_YOUR TASK_
Exactly the lines from the start of the data below through the line containing "Distributors (324, 2476)" must be returned, and no others.

DATA SHOWN: Begin

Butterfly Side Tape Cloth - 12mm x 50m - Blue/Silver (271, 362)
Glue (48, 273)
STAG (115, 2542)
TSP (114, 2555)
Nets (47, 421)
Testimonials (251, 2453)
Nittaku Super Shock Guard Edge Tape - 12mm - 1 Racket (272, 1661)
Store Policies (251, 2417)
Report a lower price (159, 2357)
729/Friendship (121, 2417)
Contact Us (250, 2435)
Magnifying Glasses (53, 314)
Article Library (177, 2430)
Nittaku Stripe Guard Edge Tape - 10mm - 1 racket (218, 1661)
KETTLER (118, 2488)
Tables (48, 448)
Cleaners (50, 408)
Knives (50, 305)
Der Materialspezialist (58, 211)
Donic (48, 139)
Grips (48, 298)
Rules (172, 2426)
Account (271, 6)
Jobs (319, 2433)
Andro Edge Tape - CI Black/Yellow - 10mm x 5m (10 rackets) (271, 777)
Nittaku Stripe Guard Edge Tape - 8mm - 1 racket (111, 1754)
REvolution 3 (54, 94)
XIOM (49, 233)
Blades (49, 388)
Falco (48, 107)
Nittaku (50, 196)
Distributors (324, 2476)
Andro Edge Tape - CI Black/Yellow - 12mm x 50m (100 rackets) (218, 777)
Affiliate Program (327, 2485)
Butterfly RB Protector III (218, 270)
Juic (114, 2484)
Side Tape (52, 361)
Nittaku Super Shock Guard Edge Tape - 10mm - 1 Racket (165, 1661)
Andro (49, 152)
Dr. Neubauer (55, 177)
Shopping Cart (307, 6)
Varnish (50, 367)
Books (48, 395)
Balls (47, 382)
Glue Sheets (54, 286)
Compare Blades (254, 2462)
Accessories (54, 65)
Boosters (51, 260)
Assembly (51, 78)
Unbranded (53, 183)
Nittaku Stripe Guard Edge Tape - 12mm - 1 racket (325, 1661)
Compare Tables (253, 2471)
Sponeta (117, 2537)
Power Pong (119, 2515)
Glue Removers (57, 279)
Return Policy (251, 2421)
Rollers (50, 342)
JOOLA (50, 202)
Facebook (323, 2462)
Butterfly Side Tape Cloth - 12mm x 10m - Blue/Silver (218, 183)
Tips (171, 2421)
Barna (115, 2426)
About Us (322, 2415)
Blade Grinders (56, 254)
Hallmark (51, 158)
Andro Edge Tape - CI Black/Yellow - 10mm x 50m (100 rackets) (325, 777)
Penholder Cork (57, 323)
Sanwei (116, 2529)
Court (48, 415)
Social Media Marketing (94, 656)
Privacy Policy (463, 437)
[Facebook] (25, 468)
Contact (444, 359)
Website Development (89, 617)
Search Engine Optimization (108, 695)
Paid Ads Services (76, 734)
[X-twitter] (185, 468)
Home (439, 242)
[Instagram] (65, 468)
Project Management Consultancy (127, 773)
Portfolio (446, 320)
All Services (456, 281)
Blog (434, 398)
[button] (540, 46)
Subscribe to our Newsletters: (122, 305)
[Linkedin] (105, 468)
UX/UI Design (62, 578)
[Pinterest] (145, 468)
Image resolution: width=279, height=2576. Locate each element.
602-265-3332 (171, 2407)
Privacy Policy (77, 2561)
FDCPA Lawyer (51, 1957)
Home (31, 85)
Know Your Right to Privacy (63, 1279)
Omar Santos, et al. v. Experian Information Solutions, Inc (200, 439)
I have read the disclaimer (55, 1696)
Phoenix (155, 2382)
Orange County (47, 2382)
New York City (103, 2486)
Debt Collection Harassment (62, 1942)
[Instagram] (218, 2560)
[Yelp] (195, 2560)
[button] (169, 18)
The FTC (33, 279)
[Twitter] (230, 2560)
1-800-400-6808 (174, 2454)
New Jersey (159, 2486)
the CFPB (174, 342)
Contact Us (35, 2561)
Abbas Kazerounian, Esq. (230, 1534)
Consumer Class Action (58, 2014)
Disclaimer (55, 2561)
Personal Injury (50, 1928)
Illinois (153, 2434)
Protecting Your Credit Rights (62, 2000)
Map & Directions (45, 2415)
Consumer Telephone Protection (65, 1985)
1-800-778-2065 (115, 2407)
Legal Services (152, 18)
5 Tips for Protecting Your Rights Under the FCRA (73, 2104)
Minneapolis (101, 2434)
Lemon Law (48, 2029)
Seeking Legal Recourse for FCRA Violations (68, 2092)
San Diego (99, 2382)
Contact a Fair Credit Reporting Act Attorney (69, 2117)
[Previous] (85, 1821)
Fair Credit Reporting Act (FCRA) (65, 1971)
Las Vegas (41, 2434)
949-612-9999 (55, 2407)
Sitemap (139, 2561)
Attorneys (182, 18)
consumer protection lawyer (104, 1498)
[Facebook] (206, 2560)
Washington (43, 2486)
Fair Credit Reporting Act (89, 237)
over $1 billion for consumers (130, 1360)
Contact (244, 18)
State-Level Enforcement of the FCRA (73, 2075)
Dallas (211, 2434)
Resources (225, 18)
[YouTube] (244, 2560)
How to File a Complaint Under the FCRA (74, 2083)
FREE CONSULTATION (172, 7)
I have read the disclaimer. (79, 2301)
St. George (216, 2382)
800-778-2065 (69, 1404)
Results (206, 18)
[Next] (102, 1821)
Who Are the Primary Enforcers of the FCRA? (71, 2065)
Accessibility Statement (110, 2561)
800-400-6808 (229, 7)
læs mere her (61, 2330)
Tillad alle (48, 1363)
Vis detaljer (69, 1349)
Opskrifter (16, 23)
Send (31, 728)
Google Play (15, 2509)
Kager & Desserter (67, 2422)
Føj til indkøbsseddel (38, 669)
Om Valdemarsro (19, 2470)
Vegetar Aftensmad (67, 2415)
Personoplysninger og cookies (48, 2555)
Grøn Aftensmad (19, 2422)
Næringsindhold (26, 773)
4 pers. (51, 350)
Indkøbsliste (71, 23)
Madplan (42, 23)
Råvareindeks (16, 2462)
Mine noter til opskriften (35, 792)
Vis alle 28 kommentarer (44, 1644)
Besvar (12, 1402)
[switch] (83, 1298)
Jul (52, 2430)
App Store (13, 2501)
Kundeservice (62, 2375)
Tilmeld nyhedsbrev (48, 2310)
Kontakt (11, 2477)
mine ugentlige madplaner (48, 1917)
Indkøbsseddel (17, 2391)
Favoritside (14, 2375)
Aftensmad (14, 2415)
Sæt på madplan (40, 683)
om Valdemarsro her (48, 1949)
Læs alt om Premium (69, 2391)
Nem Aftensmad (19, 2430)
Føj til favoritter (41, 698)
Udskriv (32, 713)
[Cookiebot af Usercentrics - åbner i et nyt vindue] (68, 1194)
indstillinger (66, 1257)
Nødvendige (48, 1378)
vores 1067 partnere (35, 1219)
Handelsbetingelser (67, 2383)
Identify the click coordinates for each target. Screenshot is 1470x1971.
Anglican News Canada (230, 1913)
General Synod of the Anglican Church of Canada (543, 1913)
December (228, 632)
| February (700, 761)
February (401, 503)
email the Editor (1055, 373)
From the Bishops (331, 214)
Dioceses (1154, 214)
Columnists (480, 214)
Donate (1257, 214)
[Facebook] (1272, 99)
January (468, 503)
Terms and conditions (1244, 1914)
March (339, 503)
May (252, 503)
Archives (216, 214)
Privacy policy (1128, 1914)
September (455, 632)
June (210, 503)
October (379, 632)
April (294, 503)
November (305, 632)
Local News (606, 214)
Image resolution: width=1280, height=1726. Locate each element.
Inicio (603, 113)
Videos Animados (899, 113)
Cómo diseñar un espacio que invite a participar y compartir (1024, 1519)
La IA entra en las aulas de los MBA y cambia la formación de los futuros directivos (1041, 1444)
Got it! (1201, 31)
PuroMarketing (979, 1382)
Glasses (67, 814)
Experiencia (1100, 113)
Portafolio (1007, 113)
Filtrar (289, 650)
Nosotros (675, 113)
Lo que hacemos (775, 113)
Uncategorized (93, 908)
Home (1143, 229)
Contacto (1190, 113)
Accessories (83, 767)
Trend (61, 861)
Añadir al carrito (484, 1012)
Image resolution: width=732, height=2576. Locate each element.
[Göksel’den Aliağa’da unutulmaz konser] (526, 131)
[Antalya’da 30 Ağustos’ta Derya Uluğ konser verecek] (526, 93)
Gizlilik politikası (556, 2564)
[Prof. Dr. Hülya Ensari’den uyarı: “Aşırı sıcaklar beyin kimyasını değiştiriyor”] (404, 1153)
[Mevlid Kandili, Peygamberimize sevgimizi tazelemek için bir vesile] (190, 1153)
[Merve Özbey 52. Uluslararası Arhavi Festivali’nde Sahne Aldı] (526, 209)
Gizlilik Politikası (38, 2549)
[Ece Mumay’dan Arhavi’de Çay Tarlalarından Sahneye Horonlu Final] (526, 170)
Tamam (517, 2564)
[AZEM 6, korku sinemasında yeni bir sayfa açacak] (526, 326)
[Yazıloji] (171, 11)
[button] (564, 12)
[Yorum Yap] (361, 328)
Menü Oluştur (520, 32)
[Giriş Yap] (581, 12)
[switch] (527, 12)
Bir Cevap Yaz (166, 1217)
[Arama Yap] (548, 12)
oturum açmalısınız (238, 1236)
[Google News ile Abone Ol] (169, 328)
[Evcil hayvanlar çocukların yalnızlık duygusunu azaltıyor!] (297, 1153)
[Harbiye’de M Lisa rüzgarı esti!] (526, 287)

DATA SHOWN: End

_TASK ANSWER_
Butterfly Side Tape Cloth - 12mm x 50m - Blue/Silver (271, 362)
Glue (48, 273)
STAG (115, 2542)
TSP (114, 2555)
Nets (47, 421)
Testimonials (251, 2453)
Nittaku Super Shock Guard Edge Tape - 12mm - 1 Racket (272, 1661)
Store Policies (251, 2417)
Report a lower price (159, 2357)
729/Friendship (121, 2417)
Contact Us (250, 2435)
Magnifying Glasses (53, 314)
Article Library (177, 2430)
Nittaku Stripe Guard Edge Tape - 10mm - 1 racket (218, 1661)
KETTLER (118, 2488)
Tables (48, 448)
Cleaners (50, 408)
Knives (50, 305)
Der Materialspezialist (58, 211)
Donic (48, 139)
Grips (48, 298)
Rules (172, 2426)
Account (271, 6)
Jobs (319, 2433)
Andro Edge Tape - CI Black/Yellow - 10mm x 5m (10 rackets) (271, 777)
Nittaku Stripe Guard Edge Tape - 8mm - 1 racket (111, 1754)
REvolution 3 (54, 94)
XIOM (49, 233)
Blades (49, 388)
Falco (48, 107)
Nittaku (50, 196)
Distributors (324, 2476)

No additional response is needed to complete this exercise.